Problem requirements
Resume the mailing-list thread about the TinkerPop benchmarking framework, continuing directly after its final line.

Source
Thanks Lyndon. For the benchmarking framework itself, can it take in any 
dataset in csv file format, or only the specific dataset you've generated?

Also I think if we want to standardize on a set of sample data for users, the 
best way may be to host the data on ASF, and It does look like ASF has a server 
to host files: https://nightlies.apache.org/. Thoughts?

Cheers,

Yang

On 2024/11/19 17:46:18 Lyndon Bauto wrote:
> I was planning on contributing the entire framework which is basically a
> framework that's set up in a way where you can add additional benchmarks to
> it similar to adding a test in junit, so if people want to make new
> benchmarks on different things, it's easy. Not sure on the exact place it'd
> like, gremlin-tools seems reasonable though.
> 
> The dataset we used was basically an identity graph dataset (csv format)
> that is generated from 350 GB, 3.5 TB, and 15TB. Aerospike will host this
> data in a public gcp bucket and others are welcome to use it.
> 
> We will likely generate some other datasets and add to this over time, this
> is not something that TinkerPop would be on the hook for hosting or
> providing in any way.
> 
> -Lyndon
> 
> On Tue, Nov 19, 2024 at 8:33 AM Yang Xia <xia...@apache.org> wrote:
> 
> > Hi Lyndon,
> >
> > I also think this is something that can benefit users. I just have some
> > quick questions.
> >
> > Could you clarify what you plan to contribute into TinkerPop? Is it the
> > benchmarking framework, the dataset, or both? For the benchmarking
> > framework, are you looking to PR something into the gremlin-tools module?
> > For the dataset, what type of data does it have, how is it generated? Since
> > there are quite a few benchmarking dataset that exists out there already, I
> > feel like we've usually kept datasets external.
> >
> > Cheers,
> >
> > Yang
> >
> > On 2024/11/15 20:25:03 Lyndon Bauto wrote:
> > > Reviving this thread.
> > >
> > > I think I have exposed a bottleneck in the Java driver. Not sure what it
> > > is, but if I scale the client machine up to 128 cores and 2:1 thread:core
> > > ratio, I get no additional performance over a say, 16 core machine.
> > However
> > > if I create additional JVM's running the benchmark I get additional
> > > performance. It's still unclear whether this is the driver or maybe the
> > JVM
> > > running the driver.
> > >
> > > Anyway I would like to move forward with getting this into TinkerPop. The
> > > plan I have is to make the datasets we have generated for it so far
> > public,
> > > then anyway can load the dataset into any graph provider's graph and run
> > > the benchmark. Additionally we will look into other datasets separately.
> > >
> > > let me know if anyone has any concerns
> > > -Lyndon
> > >
> > > On Thu, Jul 11, 2024 at 8:54 AM Ken Hu <kenhu...@gmail.com> wrote:
> > >
> > > > I think this would be very useful for the 3.x line that uses
> > WebSockets.

Items drawn from a data source:
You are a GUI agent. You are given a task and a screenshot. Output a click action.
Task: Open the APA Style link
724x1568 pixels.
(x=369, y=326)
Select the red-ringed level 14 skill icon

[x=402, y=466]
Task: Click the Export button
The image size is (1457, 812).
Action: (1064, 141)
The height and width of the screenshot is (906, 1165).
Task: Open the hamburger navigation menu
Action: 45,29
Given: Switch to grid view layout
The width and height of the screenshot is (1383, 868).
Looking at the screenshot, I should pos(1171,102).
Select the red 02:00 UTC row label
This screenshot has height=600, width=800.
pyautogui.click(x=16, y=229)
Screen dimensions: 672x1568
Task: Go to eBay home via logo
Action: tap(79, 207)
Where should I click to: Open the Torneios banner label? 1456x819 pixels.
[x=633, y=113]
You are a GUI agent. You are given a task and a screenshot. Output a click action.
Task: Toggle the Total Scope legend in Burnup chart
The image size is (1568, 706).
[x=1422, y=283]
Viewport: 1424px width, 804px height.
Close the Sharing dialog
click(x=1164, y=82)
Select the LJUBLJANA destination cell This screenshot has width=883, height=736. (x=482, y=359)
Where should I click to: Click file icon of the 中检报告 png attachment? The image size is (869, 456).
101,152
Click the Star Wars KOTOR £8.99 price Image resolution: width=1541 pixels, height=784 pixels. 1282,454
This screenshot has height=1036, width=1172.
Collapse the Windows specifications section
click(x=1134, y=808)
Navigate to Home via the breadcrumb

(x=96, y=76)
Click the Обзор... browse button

In response
> > > > There's difficulty in recommending what the best connection settings
> > are to
> > > > increase performance for different workloads and an automated tool to
> > > > discover that would be helpful to users. On a side note, a goal during
> > the
> > > > transition to HTTP should be to make the connection settings simpler so
> > > > that it is easier to figure out what the settings should be for a
> > specific
> > > > workload.
> > > >
> > > > I feel like there are definitely some users that will benefit from a
> > > > benchmarking tool like this.
> > > >
> > > > On Wed, Jul 10, 2024 at 12:42 PM Lyndon Bauto
> > <lba...@aerospike.com.invalid
> > > > >
> > > > wrote:
> > > >
> > > > > Right now the dataset and benchmarking setup is really simple.
> > > > >
> > > > > It does some mergeV's, edge insertion, get vertex by id
> > > > (g.V(<id>).next()),
> > > > > and then some g.V(<id>).out().out().out().out().
> > > > >
> > > > > The idea being to get results for queries that require a decent bit
> > of
> > > > > processing, as well as quick lookup and return queries that will
> > allow us
> > > > > to test the driver when it's under high throughput load that is
> > highly
> > > > > concurrent. We could also add a query that returns a lot of data
> > without
> > > > a
> > > > > lot of processing, so we could test the driver under a scenario
> > where a
> > > > lot
> > > > > of data is coming back.
> > > > >
> > > > > This would help users identify what would be most beneficial for
> > their
> > > > use
> > > > > case, for example, maybe few connections and many in process per
> > > > connection
> > > > > gets better use of resources when the data returned is minimal but
> > the
> > > > > number of queries running is very high, meanwhile more connections
> > with
> > > > > less in process per connection might achieve better results when
> > queries
> > > > > are returning more data.
> > > > >
> > > > > Down the road adding things like identity graph use cases, fraud
> > > > detection
> > > > > use cases, and others with datasets included and queries to
> > benchmark in
> > > > > there would be a great way for providers to opt into providing
> > benchmarks
> > > > > that are relevant to their target customers but that is a later
> > thing.
> > > > >
> > > > > - Lyndon
> > > > >
> > > > > On Tue, Jul 9, 2024 at 4:14 PM Ken Hu <kenhu...@gmail.com> wrote:
> > > > >
> > > > > > Hey Lyndon,
> > > > > >
> > > > > > This is a very interesting idea. You mentioned throughput testing
> > but
> > > > how
> > > > > > does this compare to other graph testing that use specific
> > generated
> > > > > > datasets and specific queries? Asked another way, what kind of
> > queries
> > > > > are
> > > > > > you using to test in this system?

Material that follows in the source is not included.